[Dataset entries]
►

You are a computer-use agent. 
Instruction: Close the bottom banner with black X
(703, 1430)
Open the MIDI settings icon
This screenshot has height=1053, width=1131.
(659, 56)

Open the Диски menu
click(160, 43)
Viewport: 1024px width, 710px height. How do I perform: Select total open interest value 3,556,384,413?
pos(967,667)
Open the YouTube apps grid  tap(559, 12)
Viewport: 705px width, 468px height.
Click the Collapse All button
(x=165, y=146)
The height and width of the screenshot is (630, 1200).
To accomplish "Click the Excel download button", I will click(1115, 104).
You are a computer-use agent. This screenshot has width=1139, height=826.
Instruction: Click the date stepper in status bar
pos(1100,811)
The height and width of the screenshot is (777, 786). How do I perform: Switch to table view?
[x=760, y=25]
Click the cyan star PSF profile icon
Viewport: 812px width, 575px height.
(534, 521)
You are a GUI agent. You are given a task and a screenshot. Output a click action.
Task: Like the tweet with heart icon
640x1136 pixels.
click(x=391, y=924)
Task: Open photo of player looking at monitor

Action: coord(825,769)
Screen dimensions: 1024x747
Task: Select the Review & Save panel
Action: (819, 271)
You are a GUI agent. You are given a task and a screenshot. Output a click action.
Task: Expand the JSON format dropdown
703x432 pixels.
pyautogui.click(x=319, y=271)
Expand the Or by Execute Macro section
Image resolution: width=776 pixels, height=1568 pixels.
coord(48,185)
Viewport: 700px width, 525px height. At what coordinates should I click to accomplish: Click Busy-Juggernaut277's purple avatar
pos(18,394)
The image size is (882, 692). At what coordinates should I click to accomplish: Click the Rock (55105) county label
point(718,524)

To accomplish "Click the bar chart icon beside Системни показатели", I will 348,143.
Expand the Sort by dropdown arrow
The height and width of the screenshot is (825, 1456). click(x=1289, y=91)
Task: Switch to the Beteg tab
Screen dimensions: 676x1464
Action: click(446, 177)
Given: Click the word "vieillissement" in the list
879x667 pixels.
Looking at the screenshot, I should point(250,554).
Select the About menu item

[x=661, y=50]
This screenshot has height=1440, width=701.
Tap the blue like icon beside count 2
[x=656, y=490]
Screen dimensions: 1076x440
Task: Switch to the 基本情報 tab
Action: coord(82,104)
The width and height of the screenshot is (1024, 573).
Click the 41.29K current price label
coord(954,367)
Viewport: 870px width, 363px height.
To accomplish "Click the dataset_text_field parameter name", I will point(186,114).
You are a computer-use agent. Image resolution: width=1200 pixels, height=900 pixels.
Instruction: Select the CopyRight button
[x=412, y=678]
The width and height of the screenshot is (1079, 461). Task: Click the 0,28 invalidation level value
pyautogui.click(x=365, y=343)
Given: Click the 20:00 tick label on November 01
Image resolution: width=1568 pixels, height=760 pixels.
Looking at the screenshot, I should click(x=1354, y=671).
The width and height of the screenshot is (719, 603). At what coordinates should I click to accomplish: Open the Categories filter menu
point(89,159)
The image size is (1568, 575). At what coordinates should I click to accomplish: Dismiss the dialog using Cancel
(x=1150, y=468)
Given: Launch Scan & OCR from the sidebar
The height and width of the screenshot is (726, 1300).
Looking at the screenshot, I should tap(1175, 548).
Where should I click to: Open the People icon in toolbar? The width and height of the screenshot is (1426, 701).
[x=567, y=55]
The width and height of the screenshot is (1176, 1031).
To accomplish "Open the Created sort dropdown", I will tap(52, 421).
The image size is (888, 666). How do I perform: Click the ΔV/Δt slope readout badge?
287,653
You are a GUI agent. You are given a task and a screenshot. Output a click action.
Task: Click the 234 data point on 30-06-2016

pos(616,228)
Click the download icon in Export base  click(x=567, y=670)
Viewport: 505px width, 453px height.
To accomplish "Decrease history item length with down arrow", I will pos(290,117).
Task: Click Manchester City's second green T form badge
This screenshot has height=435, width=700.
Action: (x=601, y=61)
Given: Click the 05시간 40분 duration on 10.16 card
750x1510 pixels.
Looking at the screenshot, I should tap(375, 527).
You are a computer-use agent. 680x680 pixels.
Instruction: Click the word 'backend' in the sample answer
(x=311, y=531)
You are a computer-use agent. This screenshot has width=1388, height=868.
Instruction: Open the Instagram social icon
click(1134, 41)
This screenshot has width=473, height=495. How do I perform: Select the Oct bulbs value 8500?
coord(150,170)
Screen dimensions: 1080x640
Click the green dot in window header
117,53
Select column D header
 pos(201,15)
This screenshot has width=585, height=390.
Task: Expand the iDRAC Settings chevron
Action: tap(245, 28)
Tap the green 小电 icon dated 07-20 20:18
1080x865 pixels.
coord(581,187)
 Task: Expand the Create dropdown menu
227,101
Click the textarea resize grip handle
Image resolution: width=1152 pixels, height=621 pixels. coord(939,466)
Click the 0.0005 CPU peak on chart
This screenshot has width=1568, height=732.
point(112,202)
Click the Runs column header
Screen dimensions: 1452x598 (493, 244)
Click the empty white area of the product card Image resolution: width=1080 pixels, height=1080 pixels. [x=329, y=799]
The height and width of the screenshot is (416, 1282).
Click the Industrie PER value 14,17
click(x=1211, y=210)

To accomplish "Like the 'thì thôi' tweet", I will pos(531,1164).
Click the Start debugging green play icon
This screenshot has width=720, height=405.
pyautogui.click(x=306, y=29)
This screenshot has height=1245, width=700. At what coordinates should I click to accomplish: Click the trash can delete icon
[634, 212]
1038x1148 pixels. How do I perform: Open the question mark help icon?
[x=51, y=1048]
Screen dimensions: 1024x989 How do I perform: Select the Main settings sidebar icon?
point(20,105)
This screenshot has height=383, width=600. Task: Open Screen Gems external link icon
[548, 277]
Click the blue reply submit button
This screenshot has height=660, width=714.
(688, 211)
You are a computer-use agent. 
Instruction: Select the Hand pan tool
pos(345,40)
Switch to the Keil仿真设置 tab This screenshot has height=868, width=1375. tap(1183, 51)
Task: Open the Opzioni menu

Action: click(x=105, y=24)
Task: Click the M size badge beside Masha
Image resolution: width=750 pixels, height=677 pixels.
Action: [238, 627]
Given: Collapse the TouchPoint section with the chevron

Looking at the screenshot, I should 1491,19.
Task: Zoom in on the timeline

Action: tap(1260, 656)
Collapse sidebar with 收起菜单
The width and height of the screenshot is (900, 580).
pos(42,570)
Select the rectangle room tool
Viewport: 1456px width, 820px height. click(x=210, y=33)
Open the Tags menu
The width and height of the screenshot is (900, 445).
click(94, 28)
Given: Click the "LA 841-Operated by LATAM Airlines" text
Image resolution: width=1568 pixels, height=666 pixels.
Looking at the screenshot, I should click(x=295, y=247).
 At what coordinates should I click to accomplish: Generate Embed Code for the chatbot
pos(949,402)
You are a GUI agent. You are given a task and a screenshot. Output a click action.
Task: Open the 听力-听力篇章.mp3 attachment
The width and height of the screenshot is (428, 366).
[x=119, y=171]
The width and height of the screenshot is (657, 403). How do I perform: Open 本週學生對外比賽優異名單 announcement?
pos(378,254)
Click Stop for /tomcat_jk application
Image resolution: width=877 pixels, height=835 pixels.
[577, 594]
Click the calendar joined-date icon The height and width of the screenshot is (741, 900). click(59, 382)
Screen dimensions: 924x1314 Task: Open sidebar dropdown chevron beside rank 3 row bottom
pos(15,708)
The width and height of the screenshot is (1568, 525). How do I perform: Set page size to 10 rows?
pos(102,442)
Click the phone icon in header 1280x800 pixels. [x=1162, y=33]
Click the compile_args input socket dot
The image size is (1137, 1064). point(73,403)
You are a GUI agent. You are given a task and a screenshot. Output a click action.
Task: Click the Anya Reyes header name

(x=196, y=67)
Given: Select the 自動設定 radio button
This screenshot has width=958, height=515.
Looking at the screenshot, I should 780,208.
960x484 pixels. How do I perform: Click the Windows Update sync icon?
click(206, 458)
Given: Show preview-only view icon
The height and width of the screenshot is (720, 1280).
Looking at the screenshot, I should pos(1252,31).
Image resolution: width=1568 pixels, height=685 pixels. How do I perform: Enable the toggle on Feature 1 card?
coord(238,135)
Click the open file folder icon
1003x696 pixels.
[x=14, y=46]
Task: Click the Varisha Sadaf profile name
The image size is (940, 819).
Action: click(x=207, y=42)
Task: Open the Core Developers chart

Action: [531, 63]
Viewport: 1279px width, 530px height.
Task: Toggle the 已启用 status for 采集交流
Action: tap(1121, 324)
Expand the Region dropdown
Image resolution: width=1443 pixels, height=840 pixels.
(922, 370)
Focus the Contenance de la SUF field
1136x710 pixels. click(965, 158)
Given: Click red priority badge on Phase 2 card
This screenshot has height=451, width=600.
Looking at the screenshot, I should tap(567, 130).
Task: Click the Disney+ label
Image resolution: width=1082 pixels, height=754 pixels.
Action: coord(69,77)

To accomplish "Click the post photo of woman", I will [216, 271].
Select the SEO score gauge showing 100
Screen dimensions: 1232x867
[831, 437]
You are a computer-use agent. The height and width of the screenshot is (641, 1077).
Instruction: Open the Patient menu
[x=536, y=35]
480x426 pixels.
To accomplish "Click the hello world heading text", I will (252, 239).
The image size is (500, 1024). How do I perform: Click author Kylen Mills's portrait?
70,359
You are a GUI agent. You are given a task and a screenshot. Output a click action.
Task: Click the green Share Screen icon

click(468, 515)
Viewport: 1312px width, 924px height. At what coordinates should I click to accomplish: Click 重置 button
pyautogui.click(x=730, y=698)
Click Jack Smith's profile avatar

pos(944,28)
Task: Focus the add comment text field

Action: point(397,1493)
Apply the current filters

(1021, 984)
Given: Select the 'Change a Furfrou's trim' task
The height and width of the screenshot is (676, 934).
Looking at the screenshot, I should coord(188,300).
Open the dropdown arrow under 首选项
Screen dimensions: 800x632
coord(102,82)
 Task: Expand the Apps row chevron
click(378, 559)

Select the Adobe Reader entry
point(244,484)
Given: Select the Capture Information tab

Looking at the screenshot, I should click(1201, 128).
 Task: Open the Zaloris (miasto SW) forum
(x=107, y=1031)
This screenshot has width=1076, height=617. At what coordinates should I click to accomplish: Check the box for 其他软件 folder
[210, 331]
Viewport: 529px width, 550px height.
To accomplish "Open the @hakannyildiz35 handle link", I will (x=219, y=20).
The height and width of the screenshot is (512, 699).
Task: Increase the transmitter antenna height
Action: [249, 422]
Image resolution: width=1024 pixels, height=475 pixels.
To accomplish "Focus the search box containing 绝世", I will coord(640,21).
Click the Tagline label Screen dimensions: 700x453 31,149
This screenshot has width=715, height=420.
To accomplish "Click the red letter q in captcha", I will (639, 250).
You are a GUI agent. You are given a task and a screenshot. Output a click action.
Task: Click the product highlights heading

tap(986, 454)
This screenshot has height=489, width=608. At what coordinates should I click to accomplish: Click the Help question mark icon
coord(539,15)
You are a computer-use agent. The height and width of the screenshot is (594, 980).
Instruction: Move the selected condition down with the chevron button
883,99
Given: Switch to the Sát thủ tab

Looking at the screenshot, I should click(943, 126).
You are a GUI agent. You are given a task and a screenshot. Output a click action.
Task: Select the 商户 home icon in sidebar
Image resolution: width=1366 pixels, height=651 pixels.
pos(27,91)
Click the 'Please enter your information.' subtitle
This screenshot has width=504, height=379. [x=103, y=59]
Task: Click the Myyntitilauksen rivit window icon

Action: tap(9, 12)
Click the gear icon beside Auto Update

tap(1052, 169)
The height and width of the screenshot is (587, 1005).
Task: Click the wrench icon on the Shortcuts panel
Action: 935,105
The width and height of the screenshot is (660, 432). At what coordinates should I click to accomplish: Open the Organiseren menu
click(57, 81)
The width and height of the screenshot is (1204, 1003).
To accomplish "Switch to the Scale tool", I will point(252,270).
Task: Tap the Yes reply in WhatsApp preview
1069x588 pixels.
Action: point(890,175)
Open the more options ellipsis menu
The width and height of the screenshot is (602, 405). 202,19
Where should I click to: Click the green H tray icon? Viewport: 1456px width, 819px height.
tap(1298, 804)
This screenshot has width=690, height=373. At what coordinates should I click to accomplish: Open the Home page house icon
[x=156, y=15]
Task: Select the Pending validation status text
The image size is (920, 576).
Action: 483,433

◄

Task directions: Transcribe the lines above between the line holding "The image size is (888, 666)." and the line holding "Viewport: 505px width, 453px height.", inclusive, exactly as they stand and with nothing added.

Exercise output:
The image size is (888, 666). How do I perform: Click the ΔV/Δt slope readout badge?
287,653
You are a GUI agent. You are given a task and a screenshot. Output a click action.
Task: Click the 234 data point on 30-06-2016

pos(616,228)
Click the download icon in Export base  click(x=567, y=670)
Viewport: 505px width, 453px height.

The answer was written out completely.